Document section ::
****************************************

San Francisco-based restaurant group Hi Neighbor is combating the current pandemic and simultaneous restaurant industry meltdown by launching a mix of virtual restaurant concepts via its new incubator program. The Hi Neighbor Incubator Series, first profiled by Eater SF, is letting furloughed chefs and bartenders start their own virtual concepts that can be ordered online by S.F. residents for pickup and delivery.
Hi Neighbor ran three restaurants before the pandemic: The Vault, Corridor, and Trestle. The group has kept all three closed during San Francisco’s shelter-in-place orders, which in turn has meant chefs of those restaurants have been furloughed. To get these employees back to work at a time when California dining rooms are still closed, Hi Neighbor partner Ryan Cole got the idea to let these chefs reinvent their existing restaurant concepts or create and launch new ones, only virtually.
The current virtual restaurant lineup on the Hi Neighbor site includes three restaurants and one to-go cocktail concept. Korean-Californian concept JunJu and Uruguayan restaurant Ines are currently accepting orders for pickup or delivery via Caviar. Schmaltz Restaurant, which chef Beth Needelman calls “Jewish comfort food with a modern American twist” will start taking orders soon. To-go craft cocktails by AttaGirl Hospitality can be purchased with meals from any of the restaurant concepts.
All orders are prepared in the kitchen of its restaurant Corridor, which remains closed as of now. Pick up orders can be retrieved at that location, and Hi Neighbor has even made gift cards available that are valid with any of the new restaurant concepts.
Hi Neighbor has in effect turned itself into a kind of ghost kitchen provider, offering chefs fairly low-risk ways to test out new concepts and stay in business during the pandemic and shelter-in-place mandates. While the kitchen space and assistance setting up a virtual restaurant only extends to Hi Neighbor employees, this incubator is another example of how restaurants and restaurant groups are getting creative about doing business at a time when restaurant dining rooms remain closed.

****************************************

(Stored data entries)
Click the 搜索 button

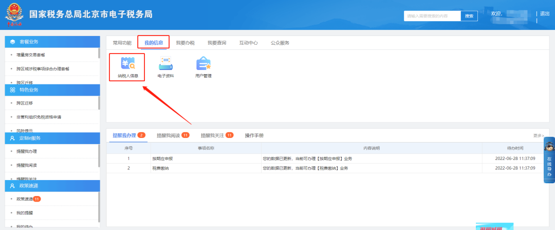coord(469,16)
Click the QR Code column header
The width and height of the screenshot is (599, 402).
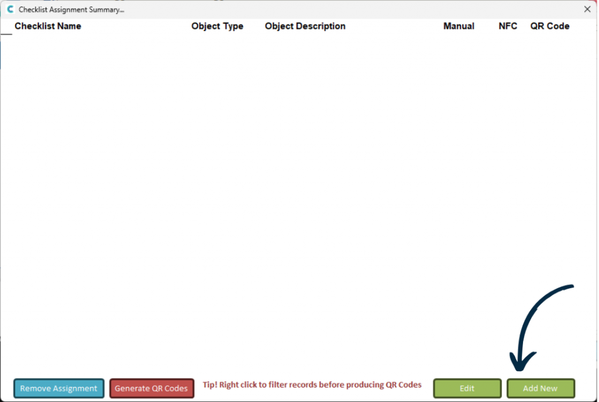click(549, 26)
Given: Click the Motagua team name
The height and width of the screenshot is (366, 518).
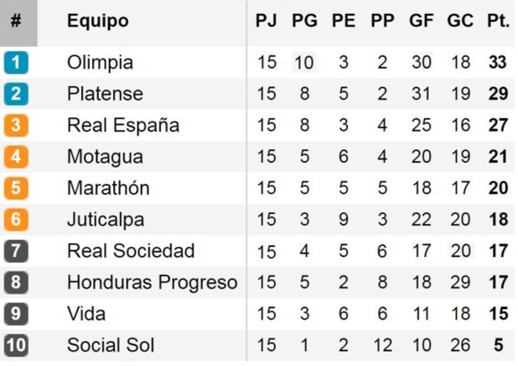Looking at the screenshot, I should click(105, 156).
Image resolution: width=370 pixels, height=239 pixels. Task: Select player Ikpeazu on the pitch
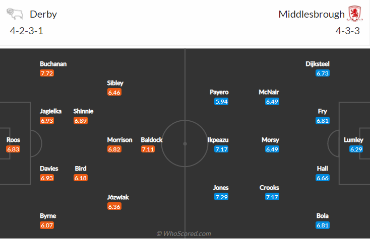[x=218, y=140]
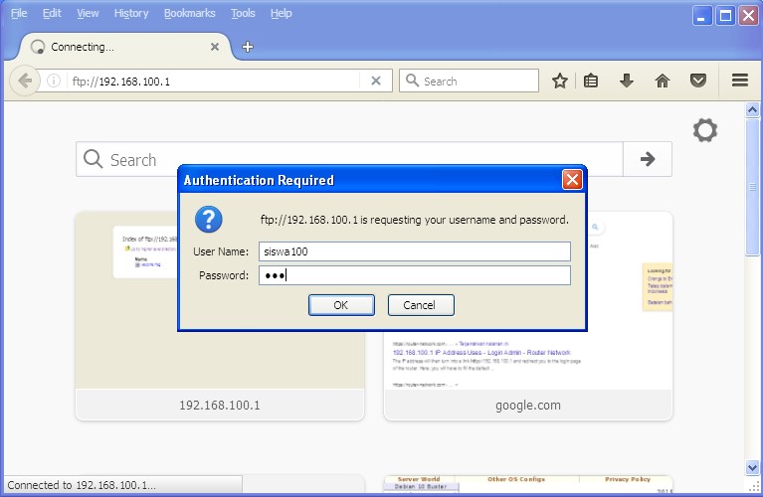
Task: Open a new tab with plus button
Action: (248, 47)
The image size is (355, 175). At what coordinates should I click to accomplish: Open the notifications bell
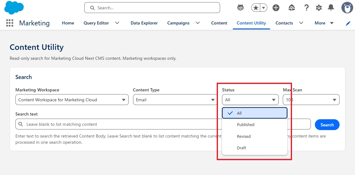pyautogui.click(x=331, y=8)
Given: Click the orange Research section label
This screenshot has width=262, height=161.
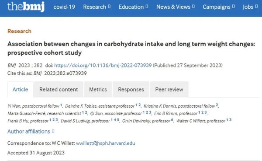Looking at the screenshot, I should (x=19, y=31).
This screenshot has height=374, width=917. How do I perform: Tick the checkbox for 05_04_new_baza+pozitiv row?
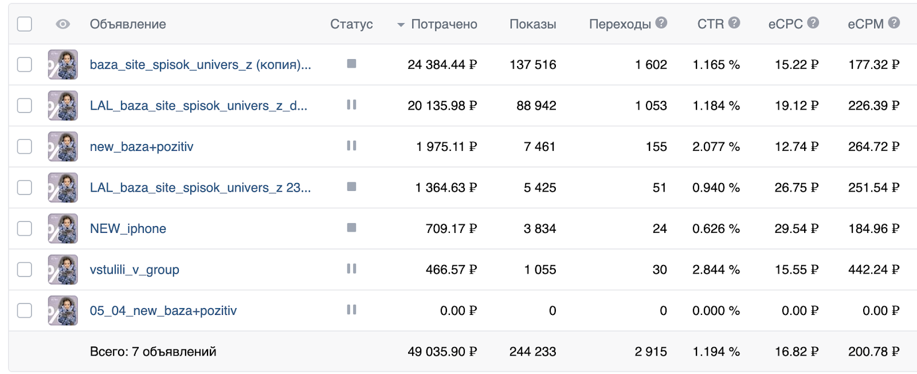click(x=25, y=310)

****************************************

Brief ::
In the article on Hi Neighbor's incubator series, in which restaurant's kitchen are all the orders prepared?

Solution ::
All orders are prepared in the kitchen of Corridor.